Is virus scanning interception - The final word??

Peter Fairbrother zenadsl6186 at zen.co.uk
Mon, 05 Aug 2002 17:43:35 +0100


> Roland Perry wrote:

> In message
> <AFB26DF151B3D511BB2B009027C2C7A957EAF0@controller1.ukerna.ac.uk>,
> Andrew Cormack <A.Cormack@ukerna.ac.uk> writes
>> I've just been checking the published draft of the Information
>> Commissioner's Code of Practice on Monitoring at Work (from
>> http://www.dataprotection.gov.uk/dpr/dpdoc.nsf click on Guidance and Other
>> Publications, then Codes of Practice). A side issue in that document, but
>> one that has confused me, is the definition of whether an automated
>> virus-scanning system necessarily performs interceptions.
>> 
>> According to page 29 of the Code: "An interception takes place if the
>> contents of a communication are made available, during the course of its
>> transmission, to someone other than the sender or intended recipient.
>> Examples of interception include a supervisor listening in to calls in a
>> call centre, a business opening e-mails stored on a server before they have
>> been read by the intended recipient, and an automated system that opens
>> e-mails and/or their attachments to check them for viruses."
> 
> I've just had a phone conversation the relevant bit of the OIC, and
> their main response to my particular concern (on behalf of ISPs
> operating automated virus checkers) is that the CoP only applies to the
> *workplace* and therefore [all of it] is irrelevant as far as anything
> done by network operators providing a service to their customers is
> concerned. Put another way, they are only concerned about *employers*
> snooping on *employees*.
> 
> However, they agreed with all my views on the legislative basis, and
> will reconsider the wording in order to perhaps make it clearer that as
> long as the infected email is deleted, or quarantined for fetching by
> the intended recipient only, there's no Interception.

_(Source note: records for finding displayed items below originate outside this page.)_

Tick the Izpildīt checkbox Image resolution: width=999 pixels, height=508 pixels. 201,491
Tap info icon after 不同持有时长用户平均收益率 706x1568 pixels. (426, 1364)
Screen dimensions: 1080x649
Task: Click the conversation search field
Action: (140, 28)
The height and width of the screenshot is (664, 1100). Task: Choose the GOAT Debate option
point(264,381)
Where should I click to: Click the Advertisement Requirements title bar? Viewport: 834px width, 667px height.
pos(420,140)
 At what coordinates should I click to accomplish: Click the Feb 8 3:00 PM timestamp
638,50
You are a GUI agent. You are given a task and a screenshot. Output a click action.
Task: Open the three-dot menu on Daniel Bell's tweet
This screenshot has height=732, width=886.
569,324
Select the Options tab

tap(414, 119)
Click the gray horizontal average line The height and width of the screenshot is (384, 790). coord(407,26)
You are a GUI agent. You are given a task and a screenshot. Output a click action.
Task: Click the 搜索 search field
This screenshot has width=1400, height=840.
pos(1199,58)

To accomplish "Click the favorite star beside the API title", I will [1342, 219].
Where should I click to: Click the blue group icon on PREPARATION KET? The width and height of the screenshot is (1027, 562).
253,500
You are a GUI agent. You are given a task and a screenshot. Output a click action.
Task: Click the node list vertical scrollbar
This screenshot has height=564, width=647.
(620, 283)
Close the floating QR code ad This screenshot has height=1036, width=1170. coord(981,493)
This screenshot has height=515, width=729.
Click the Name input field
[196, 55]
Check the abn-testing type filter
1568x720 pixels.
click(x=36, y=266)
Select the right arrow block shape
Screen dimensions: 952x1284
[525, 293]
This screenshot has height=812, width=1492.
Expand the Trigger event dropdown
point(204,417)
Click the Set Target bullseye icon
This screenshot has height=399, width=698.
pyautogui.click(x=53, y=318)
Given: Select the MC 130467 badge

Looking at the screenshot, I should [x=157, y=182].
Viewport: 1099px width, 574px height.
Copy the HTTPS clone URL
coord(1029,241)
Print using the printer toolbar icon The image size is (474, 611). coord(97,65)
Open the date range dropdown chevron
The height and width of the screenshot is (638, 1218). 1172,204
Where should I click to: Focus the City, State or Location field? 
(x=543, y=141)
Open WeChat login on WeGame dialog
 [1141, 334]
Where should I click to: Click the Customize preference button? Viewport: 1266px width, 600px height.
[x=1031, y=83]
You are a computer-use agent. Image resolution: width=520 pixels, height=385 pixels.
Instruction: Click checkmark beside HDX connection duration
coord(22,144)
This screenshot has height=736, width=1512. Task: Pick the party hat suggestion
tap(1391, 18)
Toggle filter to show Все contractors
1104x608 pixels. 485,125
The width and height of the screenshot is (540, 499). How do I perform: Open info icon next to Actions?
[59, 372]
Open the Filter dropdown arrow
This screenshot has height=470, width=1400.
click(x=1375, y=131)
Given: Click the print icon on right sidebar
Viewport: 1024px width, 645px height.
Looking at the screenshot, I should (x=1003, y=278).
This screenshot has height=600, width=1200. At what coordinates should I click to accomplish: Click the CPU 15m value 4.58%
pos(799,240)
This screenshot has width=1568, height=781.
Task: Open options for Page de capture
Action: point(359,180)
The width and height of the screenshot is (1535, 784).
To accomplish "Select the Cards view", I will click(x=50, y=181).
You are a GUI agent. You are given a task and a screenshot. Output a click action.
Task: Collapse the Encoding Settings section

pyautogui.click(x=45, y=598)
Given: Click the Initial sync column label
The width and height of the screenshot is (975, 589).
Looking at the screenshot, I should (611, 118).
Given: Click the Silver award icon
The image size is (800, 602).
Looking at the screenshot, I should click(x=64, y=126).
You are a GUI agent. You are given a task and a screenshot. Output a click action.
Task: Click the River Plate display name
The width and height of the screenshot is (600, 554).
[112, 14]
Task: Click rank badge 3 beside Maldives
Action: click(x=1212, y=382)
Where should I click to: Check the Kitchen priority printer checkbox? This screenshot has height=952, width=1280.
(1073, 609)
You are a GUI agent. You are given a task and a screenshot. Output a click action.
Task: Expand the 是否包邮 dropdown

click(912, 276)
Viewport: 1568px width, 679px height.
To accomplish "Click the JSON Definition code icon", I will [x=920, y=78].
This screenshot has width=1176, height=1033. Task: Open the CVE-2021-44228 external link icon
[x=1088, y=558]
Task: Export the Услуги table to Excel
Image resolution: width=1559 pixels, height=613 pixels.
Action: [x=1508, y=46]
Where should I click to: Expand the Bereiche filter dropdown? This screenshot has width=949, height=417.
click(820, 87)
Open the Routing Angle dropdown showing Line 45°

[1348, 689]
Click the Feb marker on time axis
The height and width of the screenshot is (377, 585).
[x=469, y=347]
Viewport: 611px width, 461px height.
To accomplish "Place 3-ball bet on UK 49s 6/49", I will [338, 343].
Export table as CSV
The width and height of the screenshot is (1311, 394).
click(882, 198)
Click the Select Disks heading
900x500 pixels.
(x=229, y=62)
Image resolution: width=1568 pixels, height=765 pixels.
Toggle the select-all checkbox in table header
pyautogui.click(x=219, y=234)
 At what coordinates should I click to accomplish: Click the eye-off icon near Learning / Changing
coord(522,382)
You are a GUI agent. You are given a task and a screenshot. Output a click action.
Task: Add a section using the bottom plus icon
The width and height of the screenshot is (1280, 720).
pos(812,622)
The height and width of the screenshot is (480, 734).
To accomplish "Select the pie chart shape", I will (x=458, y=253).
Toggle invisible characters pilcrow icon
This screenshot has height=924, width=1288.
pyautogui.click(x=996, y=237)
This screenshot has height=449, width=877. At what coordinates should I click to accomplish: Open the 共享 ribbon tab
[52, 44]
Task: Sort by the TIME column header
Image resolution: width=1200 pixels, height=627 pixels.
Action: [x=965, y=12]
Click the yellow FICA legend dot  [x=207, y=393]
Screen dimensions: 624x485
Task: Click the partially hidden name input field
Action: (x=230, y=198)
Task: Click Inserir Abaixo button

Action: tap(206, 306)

David Clancy (the chap at the OIC you spoke to) has taken advice, following
which the opinion of the OIC is that automated virus scanning is
interception, and there will not be any changes in relation to this area of
the code.


Don't get your knickers in a twist. The OIC (although by no means a
definitive authority, or even particularly concerned in the matter) also
apparently agrees with, or at least does not reject, my suggestion that
virus scanning by ISP's is made lawful by section 3(3) of RIPA even when
done in order to protect clients' machines.